Reproduce, character for character, the stretch of records from the start through the line containing "Lowongan Kerja BUMN Bank Tingkat", both ends included.

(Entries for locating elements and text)
►

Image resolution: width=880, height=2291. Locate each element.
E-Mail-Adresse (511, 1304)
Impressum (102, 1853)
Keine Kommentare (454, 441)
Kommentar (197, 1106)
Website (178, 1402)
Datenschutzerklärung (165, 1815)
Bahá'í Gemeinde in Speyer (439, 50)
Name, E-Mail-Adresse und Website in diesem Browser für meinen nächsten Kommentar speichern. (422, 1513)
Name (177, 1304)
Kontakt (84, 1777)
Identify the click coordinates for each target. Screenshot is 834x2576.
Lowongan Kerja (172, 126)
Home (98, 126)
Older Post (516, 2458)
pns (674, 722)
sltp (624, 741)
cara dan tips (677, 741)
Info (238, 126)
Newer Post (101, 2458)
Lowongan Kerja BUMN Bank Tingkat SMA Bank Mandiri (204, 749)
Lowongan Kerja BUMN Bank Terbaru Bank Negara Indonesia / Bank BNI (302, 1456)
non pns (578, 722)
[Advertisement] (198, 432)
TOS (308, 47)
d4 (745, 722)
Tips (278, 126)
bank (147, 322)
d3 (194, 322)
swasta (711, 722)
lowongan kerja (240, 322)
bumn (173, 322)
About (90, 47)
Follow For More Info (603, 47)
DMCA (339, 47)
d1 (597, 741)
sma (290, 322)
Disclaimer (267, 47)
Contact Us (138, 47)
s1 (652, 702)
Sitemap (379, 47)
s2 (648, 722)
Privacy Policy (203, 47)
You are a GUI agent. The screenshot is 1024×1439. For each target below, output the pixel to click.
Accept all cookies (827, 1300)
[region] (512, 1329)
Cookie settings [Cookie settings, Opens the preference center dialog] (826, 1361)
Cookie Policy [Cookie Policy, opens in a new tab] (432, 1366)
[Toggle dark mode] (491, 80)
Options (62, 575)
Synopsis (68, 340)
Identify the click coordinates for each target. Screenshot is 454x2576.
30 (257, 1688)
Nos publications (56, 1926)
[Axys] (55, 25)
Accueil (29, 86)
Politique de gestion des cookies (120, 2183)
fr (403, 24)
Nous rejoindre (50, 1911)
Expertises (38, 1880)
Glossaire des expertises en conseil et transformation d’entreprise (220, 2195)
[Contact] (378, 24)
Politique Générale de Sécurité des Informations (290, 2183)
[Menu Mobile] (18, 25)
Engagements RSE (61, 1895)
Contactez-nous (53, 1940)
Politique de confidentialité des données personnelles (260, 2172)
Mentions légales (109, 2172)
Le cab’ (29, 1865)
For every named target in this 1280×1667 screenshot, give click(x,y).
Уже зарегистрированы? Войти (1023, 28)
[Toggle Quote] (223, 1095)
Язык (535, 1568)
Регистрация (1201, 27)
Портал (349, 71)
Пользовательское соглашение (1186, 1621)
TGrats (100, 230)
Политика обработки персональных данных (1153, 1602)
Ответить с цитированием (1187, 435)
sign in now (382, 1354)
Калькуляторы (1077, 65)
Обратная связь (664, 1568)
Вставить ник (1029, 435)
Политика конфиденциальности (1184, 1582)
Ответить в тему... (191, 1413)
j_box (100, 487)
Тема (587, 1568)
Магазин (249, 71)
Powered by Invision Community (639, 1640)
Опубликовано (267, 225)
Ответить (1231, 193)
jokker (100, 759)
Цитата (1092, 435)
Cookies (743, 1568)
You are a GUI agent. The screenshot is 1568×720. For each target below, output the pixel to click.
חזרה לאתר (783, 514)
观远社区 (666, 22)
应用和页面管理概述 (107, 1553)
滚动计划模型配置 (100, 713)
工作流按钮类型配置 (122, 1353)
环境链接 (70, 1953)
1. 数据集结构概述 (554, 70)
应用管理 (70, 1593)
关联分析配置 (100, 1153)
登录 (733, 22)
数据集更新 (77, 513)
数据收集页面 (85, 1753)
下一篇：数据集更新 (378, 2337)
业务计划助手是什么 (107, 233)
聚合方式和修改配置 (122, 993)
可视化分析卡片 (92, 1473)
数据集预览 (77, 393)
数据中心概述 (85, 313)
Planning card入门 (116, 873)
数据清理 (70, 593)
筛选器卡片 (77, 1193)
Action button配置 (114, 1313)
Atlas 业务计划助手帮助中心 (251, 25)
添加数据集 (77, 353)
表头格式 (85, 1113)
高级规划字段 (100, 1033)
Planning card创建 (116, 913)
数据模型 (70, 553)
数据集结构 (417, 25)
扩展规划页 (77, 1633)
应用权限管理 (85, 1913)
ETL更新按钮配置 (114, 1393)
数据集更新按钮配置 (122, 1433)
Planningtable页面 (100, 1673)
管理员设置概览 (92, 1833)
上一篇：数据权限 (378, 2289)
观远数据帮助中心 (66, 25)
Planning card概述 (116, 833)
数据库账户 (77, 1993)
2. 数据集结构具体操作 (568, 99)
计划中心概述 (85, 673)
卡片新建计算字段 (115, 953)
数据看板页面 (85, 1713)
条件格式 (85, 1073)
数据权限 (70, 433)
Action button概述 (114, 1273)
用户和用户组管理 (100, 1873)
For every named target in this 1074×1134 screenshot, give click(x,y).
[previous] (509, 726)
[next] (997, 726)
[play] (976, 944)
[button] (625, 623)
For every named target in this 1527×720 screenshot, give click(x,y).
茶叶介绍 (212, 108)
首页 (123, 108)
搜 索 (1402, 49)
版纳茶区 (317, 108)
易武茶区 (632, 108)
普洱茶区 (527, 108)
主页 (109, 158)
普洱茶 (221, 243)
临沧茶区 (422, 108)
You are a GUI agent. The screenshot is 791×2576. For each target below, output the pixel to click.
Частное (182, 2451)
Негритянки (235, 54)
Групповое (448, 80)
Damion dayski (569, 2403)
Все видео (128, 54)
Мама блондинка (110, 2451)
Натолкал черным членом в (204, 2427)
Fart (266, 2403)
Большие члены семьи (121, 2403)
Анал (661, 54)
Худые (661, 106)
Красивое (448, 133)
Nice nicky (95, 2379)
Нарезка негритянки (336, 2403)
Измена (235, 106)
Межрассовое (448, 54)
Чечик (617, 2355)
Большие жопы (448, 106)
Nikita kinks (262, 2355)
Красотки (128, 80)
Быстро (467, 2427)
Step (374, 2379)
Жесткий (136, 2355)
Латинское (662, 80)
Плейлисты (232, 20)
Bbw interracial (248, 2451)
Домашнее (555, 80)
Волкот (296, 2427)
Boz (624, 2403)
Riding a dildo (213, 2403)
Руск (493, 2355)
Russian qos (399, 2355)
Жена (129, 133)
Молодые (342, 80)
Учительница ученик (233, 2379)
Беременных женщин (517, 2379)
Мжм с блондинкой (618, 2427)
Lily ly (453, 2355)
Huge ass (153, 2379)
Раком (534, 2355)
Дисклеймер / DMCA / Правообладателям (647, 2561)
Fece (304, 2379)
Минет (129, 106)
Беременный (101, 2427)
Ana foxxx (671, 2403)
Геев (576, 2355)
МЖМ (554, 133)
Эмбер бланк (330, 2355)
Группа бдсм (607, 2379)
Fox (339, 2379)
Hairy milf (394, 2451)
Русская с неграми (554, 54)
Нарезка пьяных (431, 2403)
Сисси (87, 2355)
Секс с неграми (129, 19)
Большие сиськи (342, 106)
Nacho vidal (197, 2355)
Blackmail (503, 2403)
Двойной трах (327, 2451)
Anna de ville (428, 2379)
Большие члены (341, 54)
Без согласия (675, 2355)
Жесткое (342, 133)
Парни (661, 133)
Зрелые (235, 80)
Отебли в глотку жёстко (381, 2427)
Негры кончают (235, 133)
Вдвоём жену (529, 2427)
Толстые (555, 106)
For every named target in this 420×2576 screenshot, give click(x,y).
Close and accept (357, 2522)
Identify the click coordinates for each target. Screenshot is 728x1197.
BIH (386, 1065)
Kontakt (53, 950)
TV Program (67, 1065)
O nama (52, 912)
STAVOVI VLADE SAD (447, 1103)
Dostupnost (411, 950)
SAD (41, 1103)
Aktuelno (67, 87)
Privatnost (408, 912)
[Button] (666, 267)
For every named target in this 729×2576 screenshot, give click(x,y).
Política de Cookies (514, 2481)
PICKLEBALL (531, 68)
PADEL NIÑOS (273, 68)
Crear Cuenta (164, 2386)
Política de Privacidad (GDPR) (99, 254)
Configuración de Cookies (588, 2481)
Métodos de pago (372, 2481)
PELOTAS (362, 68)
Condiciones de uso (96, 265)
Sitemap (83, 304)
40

◄

■ **Exercise answer**:
Image resolution: width=880, height=2291. Locate each element.
E-Mail-Adresse (511, 1304)
Impressum (102, 1853)
Keine Kommentare (454, 441)
Kommentar (197, 1106)
Website (178, 1402)
Datenschutzerklärung (165, 1815)
Bahá'í Gemeinde in Speyer (439, 50)
Name, E-Mail-Adresse und Website in diesem Browser für meinen nächsten Kommentar speichern. (422, 1513)
Name (177, 1304)
Kontakt (84, 1777)
Identify the click coordinates for each target. Screenshot is 834x2576.
Lowongan Kerja (172, 126)
Home (98, 126)
Older Post (516, 2458)
pns (674, 722)
sltp (624, 741)
cara dan tips (677, 741)
Info (238, 126)
Newer Post (101, 2458)
Lowongan Kerja BUMN Bank Tingkat SMA Bank Mandiri (204, 749)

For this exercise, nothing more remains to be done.